It was the quality of his terror that was disturbing. Peter was well acquainted with the physical aspects of fear – that is the fear of violence and death. That kind of fear made men restless and nervous, or silent and preoccupied; or like liquor it accentuated their weaknesses of fiber in sullenness or bravado. But it did not make them furtive. He could not believe that it was the mere danger of death or physical violence that obsessed his employer. That sort of danger perhaps there might be, but the fear that he had seen in McGuire's fanatical gray eyes was born of something more than these. Whatever it was that McGuire feared, it reached further within – a threat which would destroy not his body alone, but something more vital even than that – the very spirit that lived within him.

Of his career, Peter knew nothing more than Sheldon, Senior, had told him – a successful man who told nothing of his business except to the Treasury Department, a silent man, with a passion for making money. What could he fear? Whom? What specter out of the past could conjure up the visions he had seen dancing between McGuire's eyes and his own?

These questions it seemed were not to be answered and Peter, as he sat down at the supper table, put them resolutely from his mind and addressed himself to the excellent meal provided by the housekeeper. For the present, at least, fortune smiled upon him. The terrors of his employer could not long prevail against the healthy appetite of six-and-twenty.

But it was not long before Peter discovered that the atmosphere of the room upstairs pervaded the dining room, library and halls. There were a cook and housemaid he discovered, neither of them visible. The housekeeper, if attentive, was silent, and the man who had opened the front door, who seemed to be a kind of general factotum, as well as personal bodyguard to Mr. McGuire, crept furtively about the house in an unquiet manner which would have been disturbing to the digestion of one less timorous than Peter.

Before the meal was finished this man came into the room and laid a police whistle, a large new revolver and a box of cartridges beside Peter's dish of strawberries.

"These are for you, sir," he whispered sepulchrally. "Mr. McGuire asked me to give them to you – for to-night."

"Thanks," said Peter, "and you – "

"I'm Stryker, sir, Mr. McGuire's valet."

"Oh!"

Peter's accent of surprise came from his inability to reconcile Stryker with the soiled shirt and the three days' growth of beard on the man upstairs, which more than ever testified to the disorder of his mental condition.

And as Stryker went out and his footsteps were heard no more, the housekeeper emerged cautiously from the pantry.

"Is everything all right, Mr. Nichols?" she asked in a stage whisper.

"Right as rain. Delicious! I'm very much obliged to you."

"I mean – er – there ain't anythin' else ye'd like?"

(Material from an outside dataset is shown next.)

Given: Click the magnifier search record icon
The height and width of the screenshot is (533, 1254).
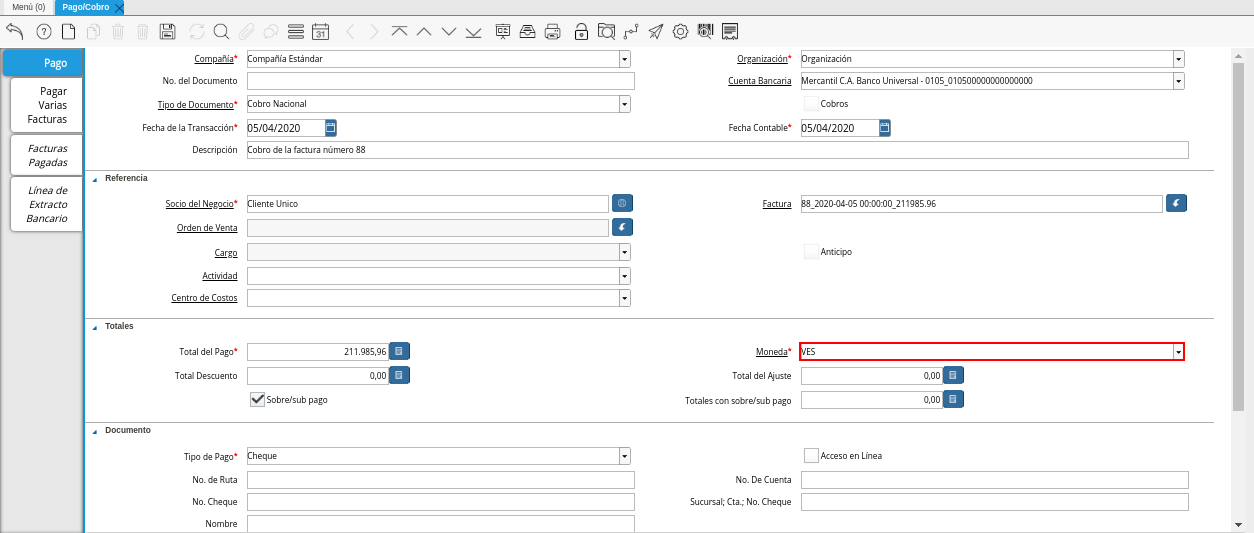Looking at the screenshot, I should pos(221,31).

"Nothing, thanks," said Peter, taking up the revolver and breaking it. He had cut the cover of the cartridge box and had slipped a cartridge into the weapon when he heard the voice of the woman at his ear.

"D'ye think there's any danger, sir?" she whispered, while she nervously eyed the weapon.

"I'm sure I don't know. Not to you, I'd say," he muttered, still putting the cartridges in the pistol. As an ex-military man, he was taking great delight in the perfect mechanism of his new weapon.

"What is it – ? I mean, d'ye think – ," she stammered, "did Mr. McGuire say – just what it is he's afraid of?"

"No," said Peter, "he didn't." And then with a grin, "Do you know?"

"No, sir. I wish t'God I did. Then there'd be somethin' to go by."

"I'm afraid I can't help you, Mrs. – "

"Tillie Bergen. I've been housekeeper here since the new wing was put on – "

"Oh, yes," said Peter, pausing over the last cartridge as the thought came to him. "Then you must be Beth Cameron's aunt?"

"Beth?" The woman's sober face wreathed in a lovely smile. "D'ye know Beth?"

"Since this afternoon. She showed me the way."

"Oh. Poor Beth."

"Poor!"

"Oh, we're all poor, Mr. Nichols. But Beth she's – different from the rest of us somehow."

"Yes, she is different," admitted Peter frankly.

Mrs. Bergen sighed deeply. "Ye don't know how different. And now that – all this trouble has come, I can't get home nights to her. And she can't come to see me without permission. How long d'ye think it will last, sir?"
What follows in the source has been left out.